Many, today, teach that we are to expect the appearance of an individual, the embodiment of evil, who will rule the world and be the ultimate persecutor of the true Christian Faith and those who continue to adhere to it. They identify this person as the coming ’Antichrist’.
The trouble with this viewpoint concerning "antichrist" is that it cannot be found anywhere in the Scriptures.
The title "antichrist(s)" is only used in the Bible by the Apostle John in his First and Second Epistles. By looking at those passages, which deal with ’antichrist’, I think we can come to a Scriptural understanding of this subject.
We can gather three important facts about ’antichrist’ from John’s Epistles:
Clearly, John reveals that the future coming of a single ’antichrist’ is foolishness by asserting that there were "many antichrists" that had ALREADY arisen. John states that these ’antichrists’ came from within the Church.
These ’antichrists’ did not believe that Jesus came "in the flesh"; that is, they denied the incarnation and humanity of Christ.
In John’s day, these individuals were taking their new gospel message and preaching it out in the world. No doubt, their teaching was a "doctrine of demons" (1 Timothy 4:1 (quickview) ). In their doctrine and work, they were anti-Christ!
Comparing what John states about the origin, beliefs, and activities of the ANTICHRISTS with the extensive historical knowledge we now have of the various religious elements and movements of the 1st and 2nd Centuries, I think we can identify John’s ’antichrists’ as being adherents to Christian Gnosticism.
Fully developed Gnosticism was not evident until the Second Century. However, in the latter part of the First Century, most scholars agree that there were Gnostic movements which were posing a serious threat to true Christianity.
This early Gnosticism made a sharp division between light and darkness, good and evil, spirit and flesh. They reasoned that God was light, He was good, He was spirit; therefore, He could not be represented in flesh which was itself evil. All flesh was sinful. If Jesus had flesh, he would have had to be sinful. Jesus was of God and was not sinful; therefore, he could not have had a human, flesh and blood body. Jesus may have seemed to have a body but, in reality, he had no humanity. GOD DID NOT BECOME FLESH!

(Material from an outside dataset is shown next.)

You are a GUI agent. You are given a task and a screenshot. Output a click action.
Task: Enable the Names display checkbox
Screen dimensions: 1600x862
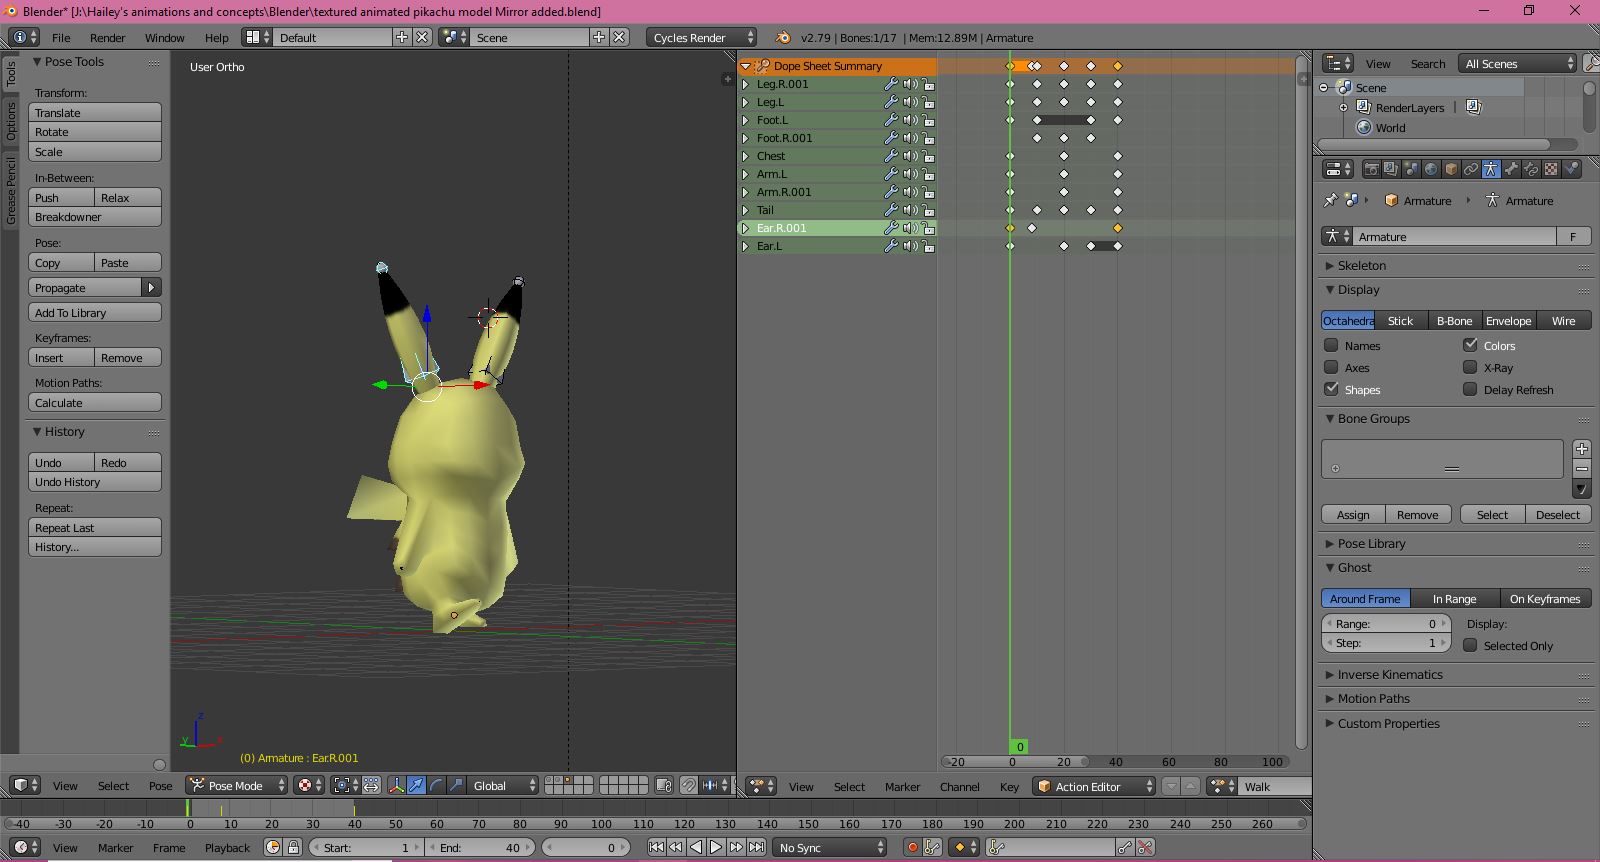(x=1331, y=345)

The most well-known Christian Gnostic of John’s day was a man named Cerinthus. Cerinthus, who was educated in the ’wisdom of the Egyptians’, actually lived and ministered in the same area where the Apostle John worked - in Asia Minor near Ephesus. Before his death, Cerinthus had acquired quite a following....including many from the Church, itself.

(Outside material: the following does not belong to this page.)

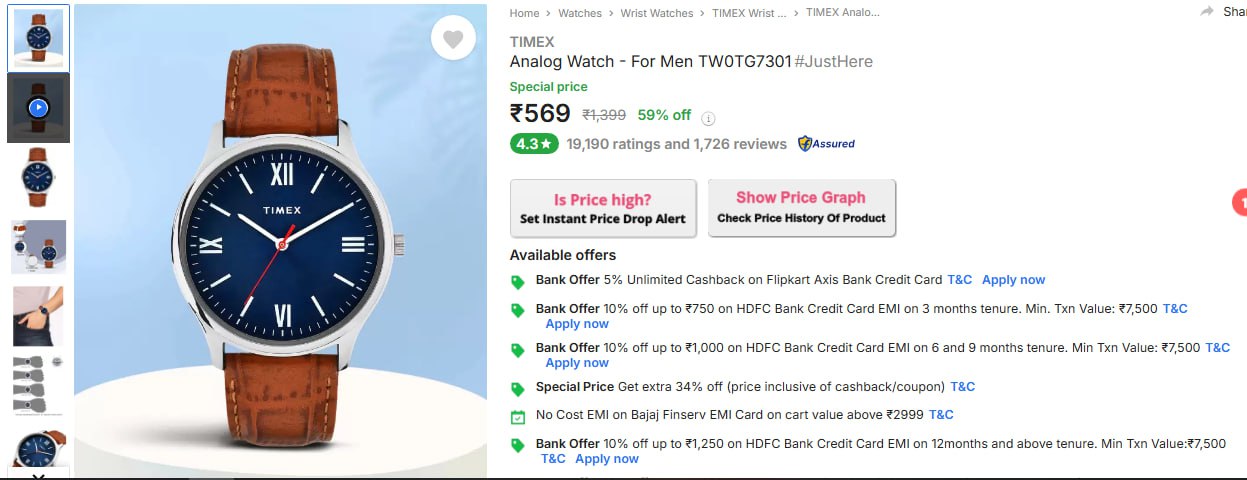Image resolution: width=1247 pixels, height=480 pixels.
Task: Click the green 4.3 star rating badge
Action: coord(534,144)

Gnosticism was expounded, in the early part of the Second Century, by men such as the heretics Valentinus and Marcion. In his ’Gospel of Truth’, Valentinus states: "Jesus, the Christ ... came in a similitude of Flesh, although nothing could obstruct its [the phantom-body] course, because it was incorruptible and uncoercable. All beings which have emanated from the Father are Pleromas [purely spirit beings]."